RECORDS FOR THIS EXERCISE:
· · ·
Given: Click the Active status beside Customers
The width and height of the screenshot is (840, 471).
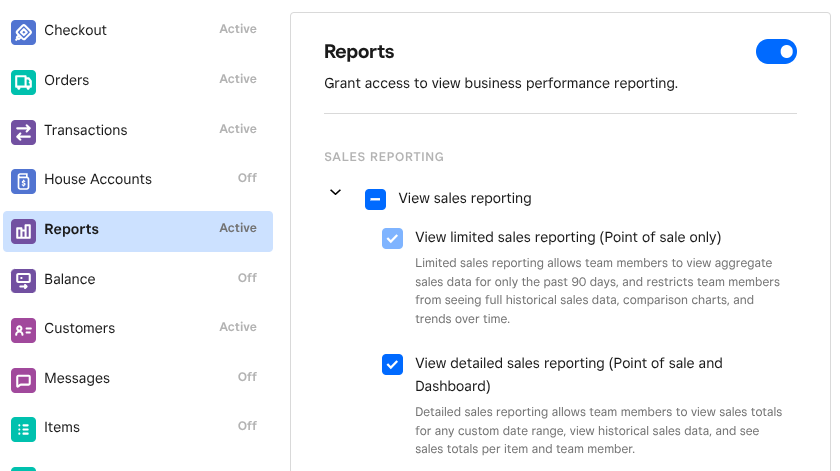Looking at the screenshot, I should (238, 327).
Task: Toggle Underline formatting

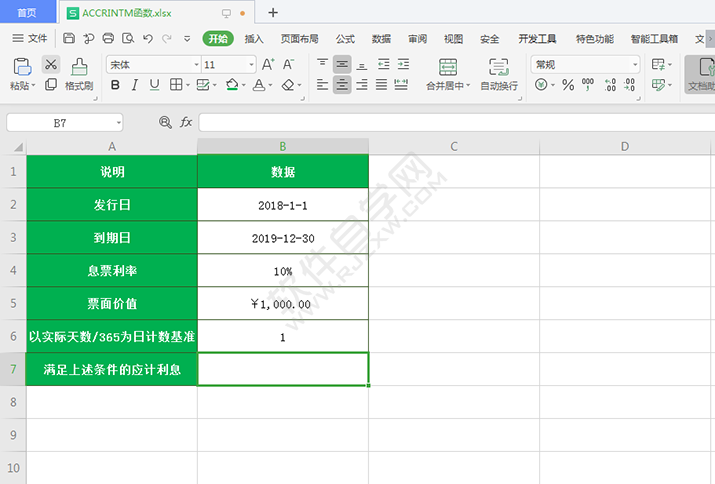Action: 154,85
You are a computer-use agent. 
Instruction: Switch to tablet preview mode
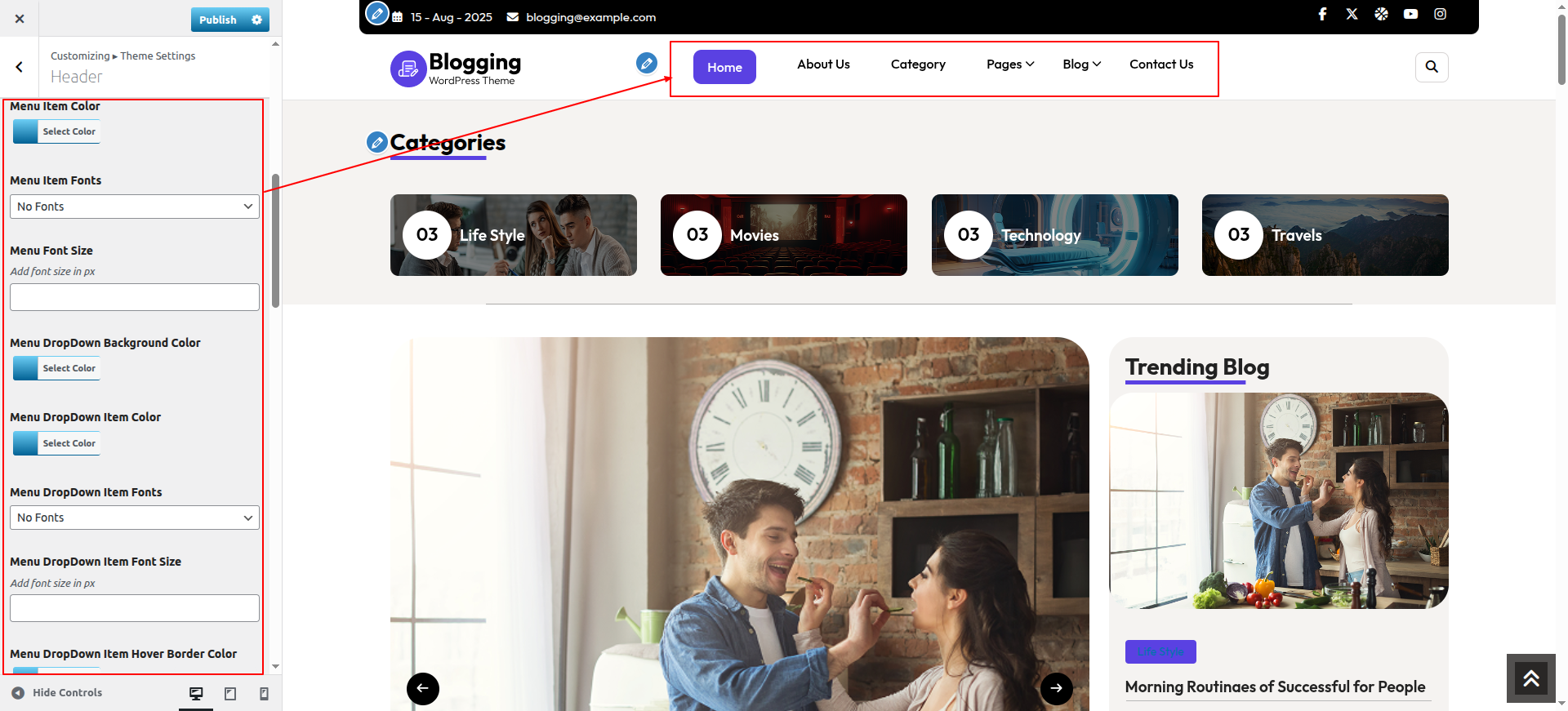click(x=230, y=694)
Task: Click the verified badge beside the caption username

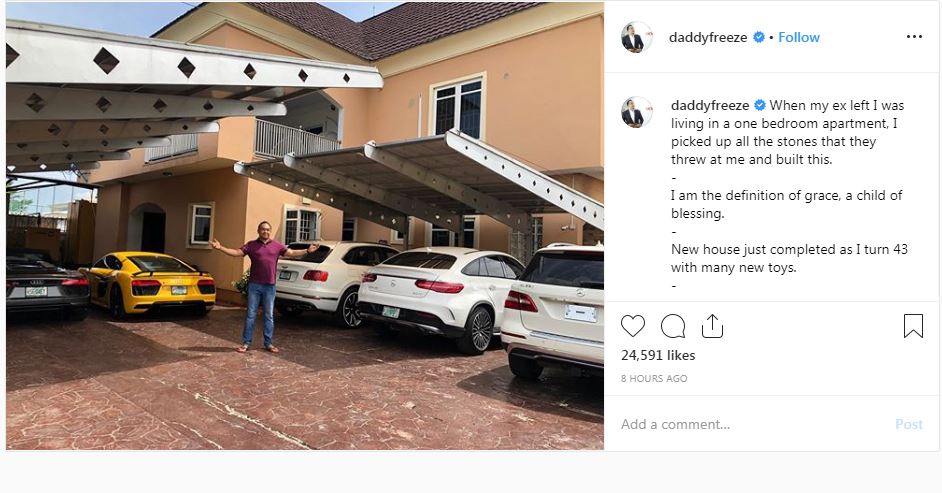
· · ·
WORK REQUIRED: Copy out the lines above word for word, leaving out the pictures.

TASK ANSWER:
Given: Click the Active status beside Customers
The width and height of the screenshot is (840, 471).
Looking at the screenshot, I should (238, 327).
Task: Toggle Underline formatting

Action: 154,85
You are a computer-use agent. 
Instruction: Switch to tablet preview mode
click(x=230, y=694)
Task: Click the verified badge beside the caption username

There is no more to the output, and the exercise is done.